Problem description :: The lines below should be written out again in full, exactly as they are.

Dataset entries ::
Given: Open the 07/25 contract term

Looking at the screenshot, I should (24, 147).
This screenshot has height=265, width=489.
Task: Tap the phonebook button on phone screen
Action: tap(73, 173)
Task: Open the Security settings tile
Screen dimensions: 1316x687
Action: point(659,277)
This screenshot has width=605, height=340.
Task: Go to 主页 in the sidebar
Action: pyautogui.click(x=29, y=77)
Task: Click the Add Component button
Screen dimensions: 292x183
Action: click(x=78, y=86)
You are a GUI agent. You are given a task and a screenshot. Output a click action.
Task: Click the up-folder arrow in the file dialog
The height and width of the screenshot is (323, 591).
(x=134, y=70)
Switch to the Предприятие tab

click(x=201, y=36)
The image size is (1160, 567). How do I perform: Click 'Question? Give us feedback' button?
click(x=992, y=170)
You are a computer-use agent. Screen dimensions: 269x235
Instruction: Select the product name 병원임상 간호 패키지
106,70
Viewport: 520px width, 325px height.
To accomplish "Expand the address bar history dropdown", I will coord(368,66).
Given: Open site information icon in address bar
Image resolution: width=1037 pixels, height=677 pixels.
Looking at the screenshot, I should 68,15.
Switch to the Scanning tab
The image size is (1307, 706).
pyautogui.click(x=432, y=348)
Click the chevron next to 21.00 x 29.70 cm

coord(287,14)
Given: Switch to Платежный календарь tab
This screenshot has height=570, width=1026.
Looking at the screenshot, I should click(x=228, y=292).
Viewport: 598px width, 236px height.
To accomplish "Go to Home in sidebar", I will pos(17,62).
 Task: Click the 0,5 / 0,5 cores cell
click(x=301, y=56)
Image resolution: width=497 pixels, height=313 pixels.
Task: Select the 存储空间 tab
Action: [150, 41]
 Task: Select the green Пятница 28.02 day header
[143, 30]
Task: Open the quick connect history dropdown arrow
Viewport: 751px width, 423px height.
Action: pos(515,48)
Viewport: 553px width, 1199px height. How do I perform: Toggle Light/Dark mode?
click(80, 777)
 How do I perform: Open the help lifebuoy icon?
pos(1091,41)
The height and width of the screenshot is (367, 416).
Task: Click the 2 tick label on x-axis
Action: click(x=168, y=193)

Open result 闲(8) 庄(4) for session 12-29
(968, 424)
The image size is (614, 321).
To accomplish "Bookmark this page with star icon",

Exercise solution ::
Given: Open the 07/25 contract term

Looking at the screenshot, I should (24, 147).
This screenshot has height=265, width=489.
Task: Tap the phonebook button on phone screen
Action: tap(73, 173)
Task: Open the Security settings tile
Screen dimensions: 1316x687
Action: point(659,277)
This screenshot has width=605, height=340.
Task: Go to 主页 in the sidebar
Action: pyautogui.click(x=29, y=77)
Task: Click the Add Component button
Screen dimensions: 292x183
Action: click(x=78, y=86)
You are a GUI agent. You are given a task and a screenshot. Output a click action.
Task: Click the up-folder arrow in the file dialog
The height and width of the screenshot is (323, 591).
(x=134, y=70)
Switch to the Предприятие tab

click(x=201, y=36)
The image size is (1160, 567). How do I perform: Click 'Question? Give us feedback' button?
click(x=992, y=170)
You are a computer-use agent. Screen dimensions: 269x235
Instruction: Select the product name 병원임상 간호 패키지
106,70
Viewport: 520px width, 325px height.
To accomplish "Expand the address bar history dropdown", I will coord(368,66).
Given: Open site information icon in address bar
Image resolution: width=1037 pixels, height=677 pixels.
Looking at the screenshot, I should 68,15.
Switch to the Scanning tab
The image size is (1307, 706).
pyautogui.click(x=432, y=348)
Click the chevron next to 21.00 x 29.70 cm

coord(287,14)
Given: Switch to Платежный календарь tab
This screenshot has height=570, width=1026.
Looking at the screenshot, I should click(x=228, y=292).
Viewport: 598px width, 236px height.
To accomplish "Go to Home in sidebar", I will pos(17,62).
 Task: Click the 0,5 / 0,5 cores cell
click(x=301, y=56)
Image resolution: width=497 pixels, height=313 pixels.
Task: Select the 存储空间 tab
Action: [150, 41]
 Task: Select the green Пятница 28.02 day header
[143, 30]
Task: Open the quick connect history dropdown arrow
Viewport: 751px width, 423px height.
Action: pos(515,48)
Viewport: 553px width, 1199px height. How do I perform: Toggle Light/Dark mode?
click(80, 777)
 How do I perform: Open the help lifebuoy icon?
pos(1091,41)
The height and width of the screenshot is (367, 416).
Task: Click the 2 tick label on x-axis
Action: click(x=168, y=193)

Open result 闲(8) 庄(4) for session 12-29
(968, 424)
The image size is (614, 321).
To accomplish "Bookmark this page with star icon",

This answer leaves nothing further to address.